Muchos piensan que el yoga no es compatible con sudar, por ejemplo, quienes llevan el Active North Camp, en los alrededores de Byske. Proponen la práctica del yoga en mitad del campo, en mitad de la noche, en mitad del silencio más absoluto, apenas roto por el canto de algún pájaro despistado y el sonido de las hojas de los árboles y, como digo, sin sudor, pues en esa parte de Suecia, los días de más calor, el termómetro apenas si alcanza los 20ºC. Claro, que llegados a este punto, ¿por qué no perseguir la máxima elasticidad para nuestros hijos? Cierto investigador ruso, el padre de los partos bajo el agua, ha enriquecido las técnicas del yoga con una serie de ejercicios que se practican en algunas tribus africanas, volteando a los niños de pocos meses como si se tratara de pelotas, haciéndolos girar a toda velocidad.
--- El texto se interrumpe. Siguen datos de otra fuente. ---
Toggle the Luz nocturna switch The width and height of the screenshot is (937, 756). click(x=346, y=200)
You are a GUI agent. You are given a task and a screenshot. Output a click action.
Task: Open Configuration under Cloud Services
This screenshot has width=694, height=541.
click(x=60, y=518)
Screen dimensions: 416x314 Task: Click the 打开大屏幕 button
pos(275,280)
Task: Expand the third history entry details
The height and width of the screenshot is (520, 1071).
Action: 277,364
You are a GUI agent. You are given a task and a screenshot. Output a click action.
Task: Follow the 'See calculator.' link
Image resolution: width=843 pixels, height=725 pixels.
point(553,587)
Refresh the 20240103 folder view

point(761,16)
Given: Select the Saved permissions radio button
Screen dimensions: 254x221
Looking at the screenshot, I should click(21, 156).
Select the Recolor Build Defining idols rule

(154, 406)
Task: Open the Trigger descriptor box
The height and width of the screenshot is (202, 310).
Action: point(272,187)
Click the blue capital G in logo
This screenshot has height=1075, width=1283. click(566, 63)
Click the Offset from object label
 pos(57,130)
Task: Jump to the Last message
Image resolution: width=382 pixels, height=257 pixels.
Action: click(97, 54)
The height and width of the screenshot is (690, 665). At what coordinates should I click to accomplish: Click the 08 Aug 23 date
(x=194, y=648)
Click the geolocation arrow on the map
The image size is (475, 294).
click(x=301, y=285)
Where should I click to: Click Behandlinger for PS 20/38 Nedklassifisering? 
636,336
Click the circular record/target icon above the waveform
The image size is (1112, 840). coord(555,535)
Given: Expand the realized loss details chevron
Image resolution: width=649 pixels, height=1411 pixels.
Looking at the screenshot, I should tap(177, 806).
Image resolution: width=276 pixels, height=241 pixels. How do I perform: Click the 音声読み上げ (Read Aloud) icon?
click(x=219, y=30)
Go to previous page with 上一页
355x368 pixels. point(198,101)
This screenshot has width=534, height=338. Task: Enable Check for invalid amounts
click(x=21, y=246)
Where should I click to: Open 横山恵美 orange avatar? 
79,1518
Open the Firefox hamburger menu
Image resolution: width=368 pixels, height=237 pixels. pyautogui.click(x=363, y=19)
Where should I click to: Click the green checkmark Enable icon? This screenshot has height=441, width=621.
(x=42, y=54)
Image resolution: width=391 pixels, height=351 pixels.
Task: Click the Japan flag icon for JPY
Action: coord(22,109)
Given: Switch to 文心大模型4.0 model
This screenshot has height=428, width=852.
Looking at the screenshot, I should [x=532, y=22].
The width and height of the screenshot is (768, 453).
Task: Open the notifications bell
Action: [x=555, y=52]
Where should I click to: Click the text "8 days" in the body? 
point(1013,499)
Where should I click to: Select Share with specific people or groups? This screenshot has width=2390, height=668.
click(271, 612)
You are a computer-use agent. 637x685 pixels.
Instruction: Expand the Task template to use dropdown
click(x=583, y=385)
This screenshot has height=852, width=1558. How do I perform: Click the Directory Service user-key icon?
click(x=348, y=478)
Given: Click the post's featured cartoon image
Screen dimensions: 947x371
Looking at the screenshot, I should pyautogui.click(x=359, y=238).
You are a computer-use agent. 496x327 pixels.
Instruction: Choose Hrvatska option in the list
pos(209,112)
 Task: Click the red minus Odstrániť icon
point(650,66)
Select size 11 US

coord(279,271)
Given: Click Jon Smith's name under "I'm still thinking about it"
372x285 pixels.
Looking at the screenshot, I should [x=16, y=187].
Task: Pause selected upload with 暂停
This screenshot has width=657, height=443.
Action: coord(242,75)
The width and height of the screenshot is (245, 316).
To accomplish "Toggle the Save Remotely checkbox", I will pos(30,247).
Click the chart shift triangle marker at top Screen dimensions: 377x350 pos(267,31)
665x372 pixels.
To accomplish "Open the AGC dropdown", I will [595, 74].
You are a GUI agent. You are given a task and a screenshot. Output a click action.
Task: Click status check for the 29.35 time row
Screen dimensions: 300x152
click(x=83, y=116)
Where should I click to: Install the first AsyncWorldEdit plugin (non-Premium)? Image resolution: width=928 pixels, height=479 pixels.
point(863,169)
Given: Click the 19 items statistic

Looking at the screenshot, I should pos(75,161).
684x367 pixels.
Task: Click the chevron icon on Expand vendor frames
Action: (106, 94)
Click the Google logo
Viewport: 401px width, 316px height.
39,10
Del mismo país proviene también una novedosa técnica que consiste en introducir reiteradamente a los bebés en el agua agarrándolos por los tobillos.
Ahora nos hallamos en condiciones de entender que el yoga para los occidentales, que, llámenme pesado pero lo volveré a decir, nunca nos enteramos de nada, va de cuerpos lindos, de sitios inusuales donde practicarlo, de postureo, en definitiva, va de lo que constituye la realidad cotidiana en la que nos movemos, de imágenes. En este contexto resulta mucho menos sorprendente la noticia de que una joven mexicana, hija de una familia de medios en un país con más de 3.000 fosas clandestinas reconocidas, en el que los padres de niños con cáncer protestan por la falta de medicamentos, con casi 100 muertes violentas al día, se cayó desde una altura de 25 metros mientras practicaba yoga colgada de la barandilla de su terraza para lo que iba a constituir una nueva entrada en su canal de YouTube. Podrán pensar de ella lo que quieran, pero, a mí me parece que, después de romperse más de 110 huesos de su cuerpo y pasar 11 horas en el quirófano, esta jovencita ha conseguido acercarse mucho más a la liberación que todo el resto de los occidentales que han practicado yoga.